Records from a data collection
"""

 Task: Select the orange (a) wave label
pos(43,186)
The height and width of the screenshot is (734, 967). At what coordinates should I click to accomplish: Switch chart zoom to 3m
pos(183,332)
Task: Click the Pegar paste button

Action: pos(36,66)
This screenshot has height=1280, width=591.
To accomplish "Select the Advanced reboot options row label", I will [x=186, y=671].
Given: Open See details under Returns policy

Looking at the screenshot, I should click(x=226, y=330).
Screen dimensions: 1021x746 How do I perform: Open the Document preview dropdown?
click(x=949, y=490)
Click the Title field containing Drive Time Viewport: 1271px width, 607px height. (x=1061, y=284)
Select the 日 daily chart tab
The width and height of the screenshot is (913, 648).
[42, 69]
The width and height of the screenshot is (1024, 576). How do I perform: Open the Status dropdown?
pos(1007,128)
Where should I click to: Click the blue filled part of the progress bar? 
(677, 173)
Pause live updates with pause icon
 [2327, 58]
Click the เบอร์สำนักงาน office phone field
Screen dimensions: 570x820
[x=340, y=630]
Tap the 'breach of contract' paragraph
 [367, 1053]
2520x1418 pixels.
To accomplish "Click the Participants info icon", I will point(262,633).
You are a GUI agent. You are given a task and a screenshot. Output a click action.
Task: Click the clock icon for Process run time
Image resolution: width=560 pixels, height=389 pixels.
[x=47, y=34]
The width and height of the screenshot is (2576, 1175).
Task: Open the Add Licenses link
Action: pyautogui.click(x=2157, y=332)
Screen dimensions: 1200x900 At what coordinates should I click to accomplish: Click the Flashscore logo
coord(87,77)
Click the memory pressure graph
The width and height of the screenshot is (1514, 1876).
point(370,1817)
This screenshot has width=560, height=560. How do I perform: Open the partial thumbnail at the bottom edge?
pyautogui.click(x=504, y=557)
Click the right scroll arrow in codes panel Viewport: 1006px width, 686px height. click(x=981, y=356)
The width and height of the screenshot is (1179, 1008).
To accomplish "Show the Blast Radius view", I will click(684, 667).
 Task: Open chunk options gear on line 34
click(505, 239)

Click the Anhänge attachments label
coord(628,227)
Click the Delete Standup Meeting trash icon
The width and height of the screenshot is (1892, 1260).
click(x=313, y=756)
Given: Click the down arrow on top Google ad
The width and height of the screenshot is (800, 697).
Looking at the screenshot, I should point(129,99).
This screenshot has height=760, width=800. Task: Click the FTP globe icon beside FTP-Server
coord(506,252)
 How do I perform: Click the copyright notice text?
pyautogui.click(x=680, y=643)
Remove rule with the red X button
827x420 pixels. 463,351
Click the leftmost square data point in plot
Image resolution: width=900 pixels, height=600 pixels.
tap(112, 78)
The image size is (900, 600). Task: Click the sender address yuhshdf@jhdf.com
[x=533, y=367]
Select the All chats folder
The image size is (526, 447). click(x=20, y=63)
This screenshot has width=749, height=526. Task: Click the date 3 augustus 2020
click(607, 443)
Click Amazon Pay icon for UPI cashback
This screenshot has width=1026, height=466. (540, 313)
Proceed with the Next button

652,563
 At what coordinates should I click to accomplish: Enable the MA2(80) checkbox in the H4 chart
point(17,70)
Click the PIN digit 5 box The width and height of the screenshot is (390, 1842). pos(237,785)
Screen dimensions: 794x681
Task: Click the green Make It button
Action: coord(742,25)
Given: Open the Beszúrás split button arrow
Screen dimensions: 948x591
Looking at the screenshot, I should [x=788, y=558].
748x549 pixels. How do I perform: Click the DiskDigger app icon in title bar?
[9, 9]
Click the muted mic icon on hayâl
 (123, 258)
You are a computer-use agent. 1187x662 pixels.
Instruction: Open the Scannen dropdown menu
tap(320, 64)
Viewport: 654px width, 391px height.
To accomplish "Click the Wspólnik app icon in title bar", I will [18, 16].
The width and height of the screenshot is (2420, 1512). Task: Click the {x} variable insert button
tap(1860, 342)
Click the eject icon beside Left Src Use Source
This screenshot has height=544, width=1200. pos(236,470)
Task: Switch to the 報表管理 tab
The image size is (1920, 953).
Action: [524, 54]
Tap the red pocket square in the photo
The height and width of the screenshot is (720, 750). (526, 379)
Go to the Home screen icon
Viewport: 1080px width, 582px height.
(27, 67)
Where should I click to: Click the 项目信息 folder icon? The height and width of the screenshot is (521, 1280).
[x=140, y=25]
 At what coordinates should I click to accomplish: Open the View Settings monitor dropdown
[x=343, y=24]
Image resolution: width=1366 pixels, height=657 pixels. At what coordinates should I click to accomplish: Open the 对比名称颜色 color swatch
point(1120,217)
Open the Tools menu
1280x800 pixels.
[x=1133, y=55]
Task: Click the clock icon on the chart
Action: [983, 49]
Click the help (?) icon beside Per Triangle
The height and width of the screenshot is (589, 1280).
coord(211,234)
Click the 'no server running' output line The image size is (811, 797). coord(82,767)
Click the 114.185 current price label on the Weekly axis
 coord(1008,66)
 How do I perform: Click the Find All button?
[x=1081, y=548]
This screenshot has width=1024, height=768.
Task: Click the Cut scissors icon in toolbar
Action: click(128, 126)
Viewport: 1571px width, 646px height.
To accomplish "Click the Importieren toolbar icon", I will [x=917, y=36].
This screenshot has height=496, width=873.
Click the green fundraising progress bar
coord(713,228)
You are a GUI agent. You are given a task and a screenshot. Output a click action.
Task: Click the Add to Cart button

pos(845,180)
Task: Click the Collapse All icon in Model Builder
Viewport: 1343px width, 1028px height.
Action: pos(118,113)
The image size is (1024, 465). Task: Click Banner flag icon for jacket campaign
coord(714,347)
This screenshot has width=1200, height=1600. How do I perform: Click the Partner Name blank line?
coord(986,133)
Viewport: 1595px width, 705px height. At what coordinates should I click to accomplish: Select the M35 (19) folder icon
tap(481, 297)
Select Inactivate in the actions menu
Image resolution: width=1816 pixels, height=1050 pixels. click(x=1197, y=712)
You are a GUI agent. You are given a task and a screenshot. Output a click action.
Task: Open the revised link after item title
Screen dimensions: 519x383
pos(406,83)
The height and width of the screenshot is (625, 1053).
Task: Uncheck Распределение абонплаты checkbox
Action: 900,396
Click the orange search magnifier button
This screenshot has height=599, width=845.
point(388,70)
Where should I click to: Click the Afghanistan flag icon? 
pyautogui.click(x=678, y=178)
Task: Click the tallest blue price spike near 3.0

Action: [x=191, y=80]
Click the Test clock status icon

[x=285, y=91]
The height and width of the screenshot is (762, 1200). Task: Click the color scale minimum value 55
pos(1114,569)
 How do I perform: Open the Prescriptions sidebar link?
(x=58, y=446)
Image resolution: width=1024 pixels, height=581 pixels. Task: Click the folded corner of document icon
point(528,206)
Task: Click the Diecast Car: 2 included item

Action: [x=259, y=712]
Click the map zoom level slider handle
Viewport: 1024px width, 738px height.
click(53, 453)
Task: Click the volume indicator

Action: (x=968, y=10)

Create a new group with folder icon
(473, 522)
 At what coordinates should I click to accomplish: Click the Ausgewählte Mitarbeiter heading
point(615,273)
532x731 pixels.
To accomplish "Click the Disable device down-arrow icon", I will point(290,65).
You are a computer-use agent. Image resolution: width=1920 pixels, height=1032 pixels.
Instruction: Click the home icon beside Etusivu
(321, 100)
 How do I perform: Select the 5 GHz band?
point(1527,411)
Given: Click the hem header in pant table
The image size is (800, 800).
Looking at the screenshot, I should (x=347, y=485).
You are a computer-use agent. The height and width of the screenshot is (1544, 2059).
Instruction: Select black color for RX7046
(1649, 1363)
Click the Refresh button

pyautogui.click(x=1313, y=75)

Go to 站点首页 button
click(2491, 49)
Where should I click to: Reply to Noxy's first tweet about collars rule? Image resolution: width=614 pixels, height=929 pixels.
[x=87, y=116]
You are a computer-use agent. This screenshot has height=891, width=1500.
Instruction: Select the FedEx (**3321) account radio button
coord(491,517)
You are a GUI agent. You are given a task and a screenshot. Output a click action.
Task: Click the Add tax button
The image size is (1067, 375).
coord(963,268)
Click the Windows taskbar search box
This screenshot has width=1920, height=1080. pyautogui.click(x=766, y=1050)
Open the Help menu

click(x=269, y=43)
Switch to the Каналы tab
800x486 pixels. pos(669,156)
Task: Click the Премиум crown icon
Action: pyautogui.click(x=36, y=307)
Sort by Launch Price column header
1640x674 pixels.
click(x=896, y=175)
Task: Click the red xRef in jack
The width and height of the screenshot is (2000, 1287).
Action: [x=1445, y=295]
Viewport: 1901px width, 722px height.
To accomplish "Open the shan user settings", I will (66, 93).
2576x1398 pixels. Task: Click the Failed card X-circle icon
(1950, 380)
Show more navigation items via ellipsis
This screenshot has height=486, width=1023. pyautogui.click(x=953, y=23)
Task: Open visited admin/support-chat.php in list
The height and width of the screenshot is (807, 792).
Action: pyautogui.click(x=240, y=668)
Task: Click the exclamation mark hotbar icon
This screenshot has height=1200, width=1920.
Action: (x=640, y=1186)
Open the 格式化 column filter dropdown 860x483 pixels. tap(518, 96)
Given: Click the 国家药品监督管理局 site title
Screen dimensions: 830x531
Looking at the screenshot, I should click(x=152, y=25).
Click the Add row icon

"""

- What you have to do
Can you reproduce the data from the line that has "Click the 'no" through the line that has "Image resolution: width=1816", renaming "Viewport" to "Display" and leaving everything else as it is?

- Right answer
Click the 'no server running' output line The image size is (811, 797). coord(82,767)
Click the 114.185 current price label on the Weekly axis
 coord(1008,66)
 How do I perform: Click the Find All button?
[x=1081, y=548]
This screenshot has width=1024, height=768.
Task: Click the Cut scissors icon in toolbar
Action: click(128, 126)
Display: 1571px width, 646px height.
To accomplish "Click the Importieren toolbar icon", I will [x=917, y=36].
This screenshot has height=496, width=873.
Click the green fundraising progress bar
coord(713,228)
You are a GUI agent. You are given a task and a screenshot. Output a click action.
Task: Click the Add to Cart button

pos(845,180)
Task: Click the Collapse All icon in Model Builder
Display: 1343px width, 1028px height.
Action: pos(118,113)
The image size is (1024, 465). Task: Click Banner flag icon for jacket campaign
coord(714,347)
This screenshot has width=1200, height=1600. How do I perform: Click the Partner Name blank line?
coord(986,133)
Display: 1595px width, 705px height. At what coordinates should I click to accomplish: Select the M35 (19) folder icon
tap(481, 297)
Select Inactivate in the actions menu
Image resolution: width=1816 pixels, height=1050 pixels. click(x=1197, y=712)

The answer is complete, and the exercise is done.